To address the challenge of achieving high-fidelity teleoperation and effective imitation learning on low-cost robotic arms lacking force sensors, this paper proposes a sensorless force estimation and four-channel bilateral control framework grounded in precise dynamic modeling. Methodologically, it integrates nonlinear compensation, online velocity and external force estimation, inertia-adaptive gain tuning, system identification, and imitation learning algorithms. Notably, it achieves millisecond-level real-time force feedback teleoperation on affordable hardware without physical force sensors—demonstrating, for the first time, such capability on sensorless low-cost platforms. Experiments show substantial improvements in operational accuracy and stability during high-speed, contact-rich tasks; imitation learning policies trained on data augmented with estimated force signals achieve a 32% higher success rate and enhanced robustness.

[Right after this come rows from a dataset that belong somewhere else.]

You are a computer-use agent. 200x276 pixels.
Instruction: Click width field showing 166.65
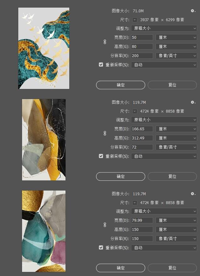(142, 129)
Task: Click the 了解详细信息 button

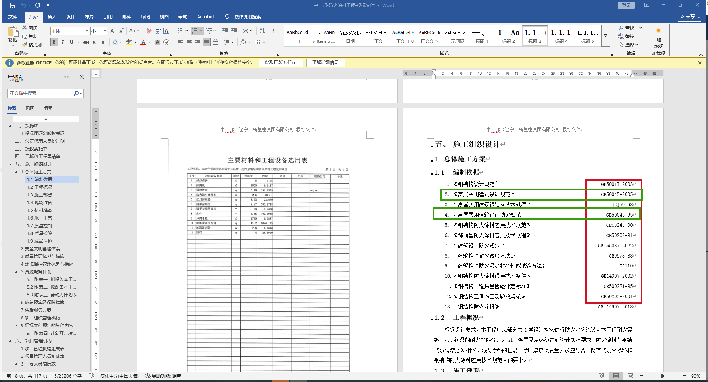Action: (x=325, y=63)
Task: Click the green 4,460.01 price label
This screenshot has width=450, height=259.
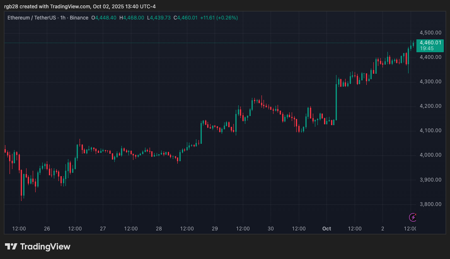Action: tap(430, 42)
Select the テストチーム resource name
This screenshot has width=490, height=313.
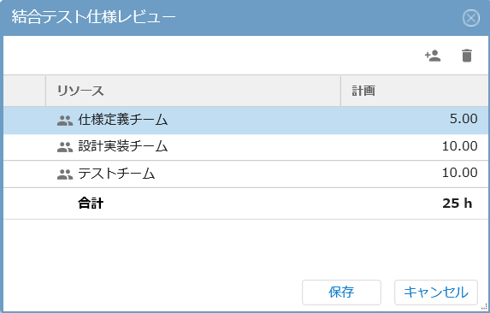coord(116,174)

The core contribution is the establishment of the first integrated sensorless force-feedback teleoperation–imitation learning paradigm specifically designed for low-cost robotic systems.

In recent years, the advancement of imitation learning has led to increased interest in teleoperating low-cost manipulators to collect demonstration data. However, most existing systems rely on unilateral control, which only transmits target position values. While this approach is easy to implement and suitable for slow, non-contact tasks, it struggles with fast or contact-rich operations due to the absence of force feedback. This work demonstrates that fast teleoperation with force feedback is feasible even with force-sensorless, low-cost manipulators by leveraging 4-channel bilateral control. Based on accurately identified manipulator dynamics, our method integrates nonlinear terms compensation, velocity and external force estimation, and variable gain corresponding to inertial variation. Furthermore, using data collected by 4-channel bilateral control, we show that incorporating force information into both the input and output of learned policies improves performance in imitation learning. These results highlight the practical effectiveness of our system for high-fidelity teleoperation and data collection on affordable hardware.